The present disclosure relates to the technical field of cathode materials for lithium-ion batteries, and in particular, to a lithium iron phosphate/carbon/lithium-rich lithium iron oxide composite cathode material and its preparation method and application.

Plug-in hybrid vehicles and vehicle start-stop power supplies are the terminal market of rate-type lithium iron phosphate cathode materials. However, the rate-type lithium iron phosphate cathode materials cannot take into account the long life characteristics at high rates, as a result, the service life of the battery is shorter. In order to meet the rate characteristic and cycle characteristic of lithium iron phosphate cathode materials, researchers usually use lithium iron phosphate nanocrystallization, carbon coating, porous carbon doping and other means. However, due to the high cost of the above scheme, it still cannot meet the actual needs of the rate and cycle characteristics of the rate-type lithium iron phosphate cathode material. With the continuous expansion of application fields, it is imperative to develop low-cost, high-rate, long-life lithium iron phosphate cathode materials.

→ Request A: Turn the rows below into a numbered list, skipping blank lines and leaving out the pictures.

→ Provided entries:
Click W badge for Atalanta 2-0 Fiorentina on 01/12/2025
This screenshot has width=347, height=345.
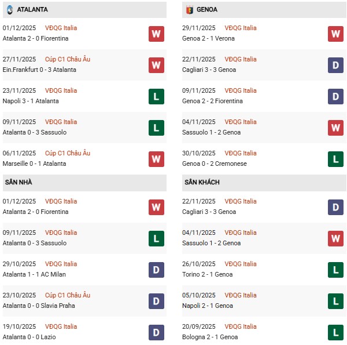[156, 34]
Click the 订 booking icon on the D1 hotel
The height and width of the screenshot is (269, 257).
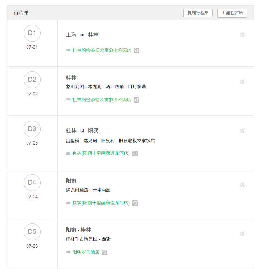coord(136,51)
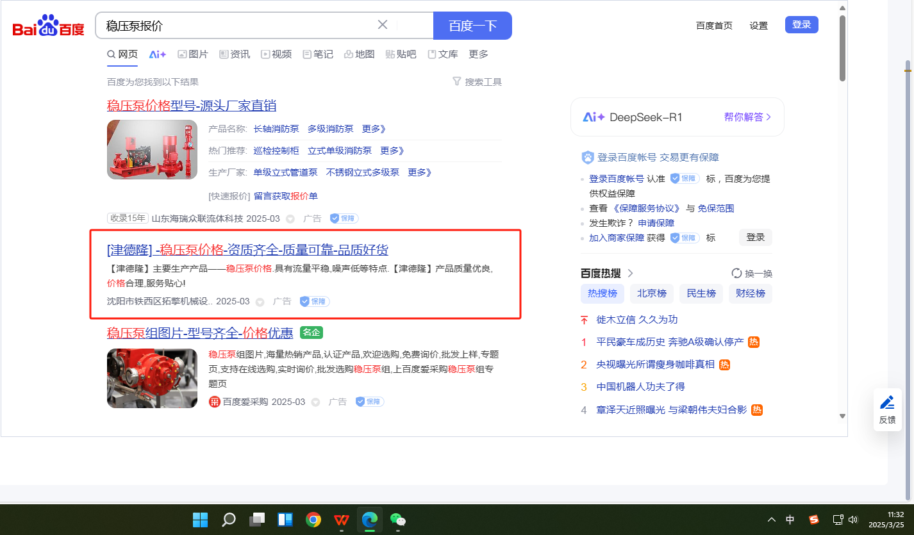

→ Request B: From the cathode material text, copy everything from "The present disclosure" down to "method and application.".

→ Full response A:
1. Click W badge for Atalanta 2-0 Fiorentina on 01/12/2025
2. This screenshot has width=347, height=345.
3. [156, 34]
4. Click the 订 booking icon on the D1 hotel
5. The height and width of the screenshot is (269, 257).
6. coord(136,51)

→ Full response B:
The present disclosure relates to the technical field of cathode materials for lithium-ion batteries, and in particular, to a lithium iron phosphate/carbon/lithium-rich lithium iron oxide composite cathode material and its preparation method and application.